=== Exercise aim ===
Reproduce only this stretch of the listing below: from the line with "Instruction: Click the" through the line with "This screenshot has width=626, height=399.", exactly as written, with pictures excluded.

=== Records ===
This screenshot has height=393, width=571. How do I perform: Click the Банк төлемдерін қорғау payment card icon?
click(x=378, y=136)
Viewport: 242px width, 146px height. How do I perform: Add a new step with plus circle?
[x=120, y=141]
* * *
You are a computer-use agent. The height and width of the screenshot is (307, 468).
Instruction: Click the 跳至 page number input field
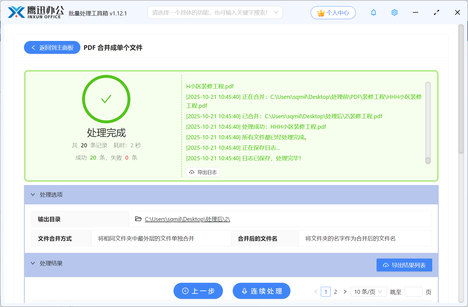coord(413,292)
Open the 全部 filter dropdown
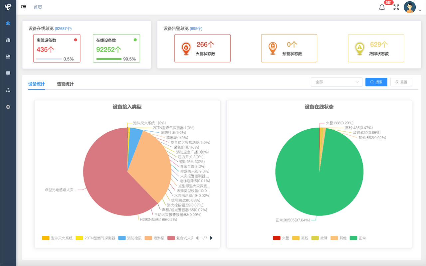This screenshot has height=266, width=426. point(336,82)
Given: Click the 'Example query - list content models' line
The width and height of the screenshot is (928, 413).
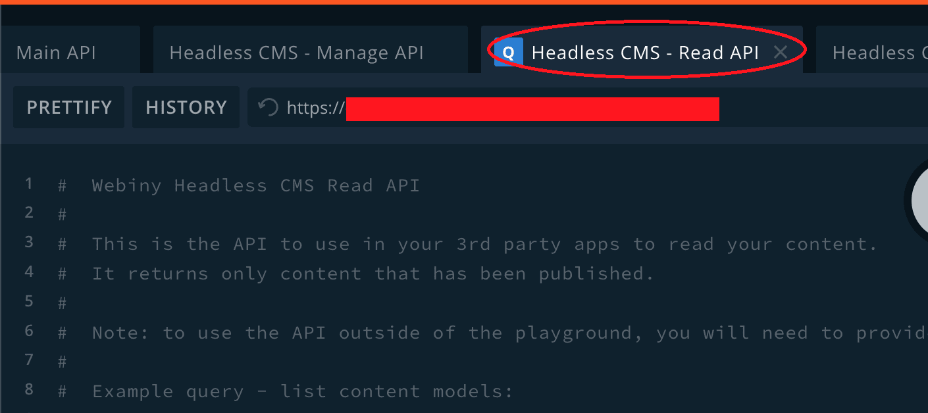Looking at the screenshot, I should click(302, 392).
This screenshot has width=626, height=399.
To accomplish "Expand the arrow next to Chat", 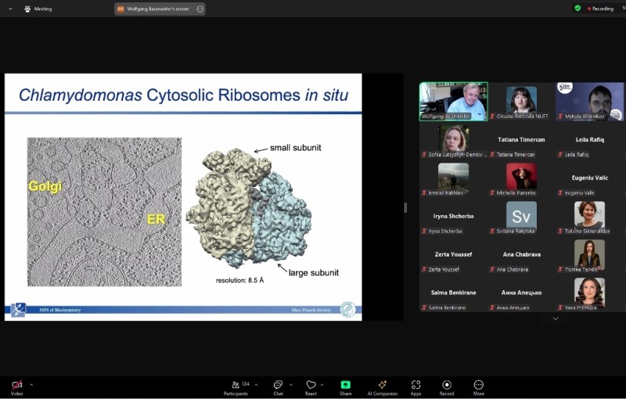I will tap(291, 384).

=== Output below ===
Instruction: Click the 跳至 page number input field
coord(413,292)
Open the 全部 filter dropdown
This screenshot has height=266, width=426. point(336,82)
Given: Click the 'Example query - list content models' line
The width and height of the screenshot is (928, 413).
Looking at the screenshot, I should click(302, 392).
This screenshot has width=626, height=399.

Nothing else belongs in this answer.